[What the task requires]: In the entries below, find the lines that contain the word "computer" and copy them.
(Beginning of Records supplied)
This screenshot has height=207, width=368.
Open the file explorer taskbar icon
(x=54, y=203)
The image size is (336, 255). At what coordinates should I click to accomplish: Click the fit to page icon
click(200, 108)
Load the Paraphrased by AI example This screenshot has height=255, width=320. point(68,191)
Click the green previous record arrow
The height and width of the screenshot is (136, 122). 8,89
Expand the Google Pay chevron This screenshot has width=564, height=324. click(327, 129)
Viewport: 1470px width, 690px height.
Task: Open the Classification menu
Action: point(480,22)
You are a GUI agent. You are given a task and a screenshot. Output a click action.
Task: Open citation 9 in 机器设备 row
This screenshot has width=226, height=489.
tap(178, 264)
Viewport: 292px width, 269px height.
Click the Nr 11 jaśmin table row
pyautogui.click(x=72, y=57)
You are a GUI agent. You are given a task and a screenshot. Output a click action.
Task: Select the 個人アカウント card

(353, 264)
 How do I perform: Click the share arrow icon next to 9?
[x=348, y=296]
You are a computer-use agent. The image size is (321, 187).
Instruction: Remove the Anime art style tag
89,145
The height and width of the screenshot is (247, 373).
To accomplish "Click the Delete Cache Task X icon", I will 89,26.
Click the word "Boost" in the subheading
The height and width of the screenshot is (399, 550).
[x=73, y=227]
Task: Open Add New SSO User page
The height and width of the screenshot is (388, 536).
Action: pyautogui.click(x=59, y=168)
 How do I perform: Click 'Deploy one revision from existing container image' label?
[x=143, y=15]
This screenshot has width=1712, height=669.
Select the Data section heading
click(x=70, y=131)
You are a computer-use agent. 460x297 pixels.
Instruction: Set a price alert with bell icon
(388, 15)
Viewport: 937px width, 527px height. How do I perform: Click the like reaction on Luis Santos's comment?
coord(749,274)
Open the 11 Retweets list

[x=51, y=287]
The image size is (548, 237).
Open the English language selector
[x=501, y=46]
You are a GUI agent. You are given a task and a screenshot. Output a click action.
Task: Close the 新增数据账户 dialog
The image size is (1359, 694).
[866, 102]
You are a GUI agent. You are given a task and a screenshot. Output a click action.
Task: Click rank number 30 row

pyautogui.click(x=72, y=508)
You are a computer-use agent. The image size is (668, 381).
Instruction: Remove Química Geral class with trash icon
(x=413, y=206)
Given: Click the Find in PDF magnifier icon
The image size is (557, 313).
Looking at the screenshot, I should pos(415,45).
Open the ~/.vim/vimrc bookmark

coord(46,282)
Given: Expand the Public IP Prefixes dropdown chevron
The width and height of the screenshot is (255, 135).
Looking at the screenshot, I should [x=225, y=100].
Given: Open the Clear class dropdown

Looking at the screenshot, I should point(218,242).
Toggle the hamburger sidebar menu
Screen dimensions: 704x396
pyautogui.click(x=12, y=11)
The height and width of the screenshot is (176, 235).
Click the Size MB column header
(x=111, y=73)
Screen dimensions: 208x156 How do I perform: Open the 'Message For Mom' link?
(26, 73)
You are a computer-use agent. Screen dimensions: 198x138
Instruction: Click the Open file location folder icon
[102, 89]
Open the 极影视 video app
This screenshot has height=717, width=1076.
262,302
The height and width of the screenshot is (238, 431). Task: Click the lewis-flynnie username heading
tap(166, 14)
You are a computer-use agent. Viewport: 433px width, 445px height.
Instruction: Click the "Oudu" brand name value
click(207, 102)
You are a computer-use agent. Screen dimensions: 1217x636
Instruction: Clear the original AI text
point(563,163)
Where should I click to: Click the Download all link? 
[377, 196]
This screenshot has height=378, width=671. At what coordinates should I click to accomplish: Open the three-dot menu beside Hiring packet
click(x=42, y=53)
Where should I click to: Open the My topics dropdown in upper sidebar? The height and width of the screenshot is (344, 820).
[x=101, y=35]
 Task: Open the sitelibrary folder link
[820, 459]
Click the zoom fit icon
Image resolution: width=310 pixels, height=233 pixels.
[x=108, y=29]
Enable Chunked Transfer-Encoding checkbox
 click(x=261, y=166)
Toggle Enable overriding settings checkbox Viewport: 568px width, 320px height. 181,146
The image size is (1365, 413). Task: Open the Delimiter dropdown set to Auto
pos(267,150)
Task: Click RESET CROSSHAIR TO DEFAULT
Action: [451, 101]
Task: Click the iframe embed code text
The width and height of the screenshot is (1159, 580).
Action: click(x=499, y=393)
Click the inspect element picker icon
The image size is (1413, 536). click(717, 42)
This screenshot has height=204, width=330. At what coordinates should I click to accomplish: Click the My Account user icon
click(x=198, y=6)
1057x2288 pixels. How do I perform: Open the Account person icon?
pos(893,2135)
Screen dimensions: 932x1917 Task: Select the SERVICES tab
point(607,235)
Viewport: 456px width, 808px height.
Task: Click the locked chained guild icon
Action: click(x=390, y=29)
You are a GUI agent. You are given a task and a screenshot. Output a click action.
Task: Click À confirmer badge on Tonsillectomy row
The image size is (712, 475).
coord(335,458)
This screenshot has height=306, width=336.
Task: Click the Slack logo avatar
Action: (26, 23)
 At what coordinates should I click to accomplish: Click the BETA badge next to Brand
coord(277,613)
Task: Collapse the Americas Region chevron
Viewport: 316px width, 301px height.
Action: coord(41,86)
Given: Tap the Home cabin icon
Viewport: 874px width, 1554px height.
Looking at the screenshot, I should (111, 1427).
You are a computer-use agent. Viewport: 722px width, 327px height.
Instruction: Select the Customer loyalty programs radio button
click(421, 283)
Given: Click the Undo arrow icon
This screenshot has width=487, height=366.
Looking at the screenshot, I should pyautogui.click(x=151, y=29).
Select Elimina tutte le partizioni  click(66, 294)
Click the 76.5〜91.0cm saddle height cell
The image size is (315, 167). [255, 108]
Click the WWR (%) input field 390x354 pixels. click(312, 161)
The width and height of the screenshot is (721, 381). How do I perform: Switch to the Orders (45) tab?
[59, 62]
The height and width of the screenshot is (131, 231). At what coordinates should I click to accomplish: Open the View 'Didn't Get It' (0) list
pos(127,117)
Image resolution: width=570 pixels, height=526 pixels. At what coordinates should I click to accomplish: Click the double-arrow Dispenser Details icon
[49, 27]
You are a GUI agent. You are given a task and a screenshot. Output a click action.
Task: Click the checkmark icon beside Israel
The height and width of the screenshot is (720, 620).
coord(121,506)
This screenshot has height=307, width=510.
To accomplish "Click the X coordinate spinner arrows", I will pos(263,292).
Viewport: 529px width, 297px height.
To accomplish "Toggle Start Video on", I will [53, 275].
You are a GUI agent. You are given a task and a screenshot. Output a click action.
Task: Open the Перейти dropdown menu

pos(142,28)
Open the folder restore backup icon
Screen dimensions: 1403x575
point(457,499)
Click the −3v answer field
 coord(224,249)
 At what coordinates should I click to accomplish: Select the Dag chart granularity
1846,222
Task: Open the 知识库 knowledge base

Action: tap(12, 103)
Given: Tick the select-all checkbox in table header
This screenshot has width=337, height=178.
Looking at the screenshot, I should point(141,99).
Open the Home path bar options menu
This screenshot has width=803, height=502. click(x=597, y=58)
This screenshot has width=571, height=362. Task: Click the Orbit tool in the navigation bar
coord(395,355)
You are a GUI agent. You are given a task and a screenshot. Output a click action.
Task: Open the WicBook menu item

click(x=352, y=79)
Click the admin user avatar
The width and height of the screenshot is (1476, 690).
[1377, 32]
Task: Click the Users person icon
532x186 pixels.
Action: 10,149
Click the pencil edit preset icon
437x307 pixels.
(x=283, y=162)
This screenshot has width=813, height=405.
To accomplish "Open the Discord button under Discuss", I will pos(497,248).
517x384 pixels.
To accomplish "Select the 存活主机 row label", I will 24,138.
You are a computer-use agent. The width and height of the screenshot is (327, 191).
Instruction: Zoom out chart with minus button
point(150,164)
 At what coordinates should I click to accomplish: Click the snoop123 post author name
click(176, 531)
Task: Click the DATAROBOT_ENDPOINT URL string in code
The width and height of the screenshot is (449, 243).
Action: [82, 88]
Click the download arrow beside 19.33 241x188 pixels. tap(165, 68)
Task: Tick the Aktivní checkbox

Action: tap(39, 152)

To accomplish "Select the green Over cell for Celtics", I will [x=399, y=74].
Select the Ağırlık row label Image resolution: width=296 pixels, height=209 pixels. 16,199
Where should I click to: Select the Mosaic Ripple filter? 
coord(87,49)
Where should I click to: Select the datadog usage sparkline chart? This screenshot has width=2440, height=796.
(End of Records supplied)
[Exercise answer]:
You are a computer-use agent. The image size is (321, 187).
You are a computer-use agent. 460x297 pixels.
You are a computer-use agent. The image size is (668, 381).
You are a computer-use agent. Screen dimensions: 198x138
You are a computer-use agent. Viewport: 433px width, 445px height.
You are a computer-use agent. Screen dimensions: 1217x636
You are a computer-use agent. Viewport: 722px width, 327px height.
You are a computer-use agent. The width and height of the screenshot is (327, 191).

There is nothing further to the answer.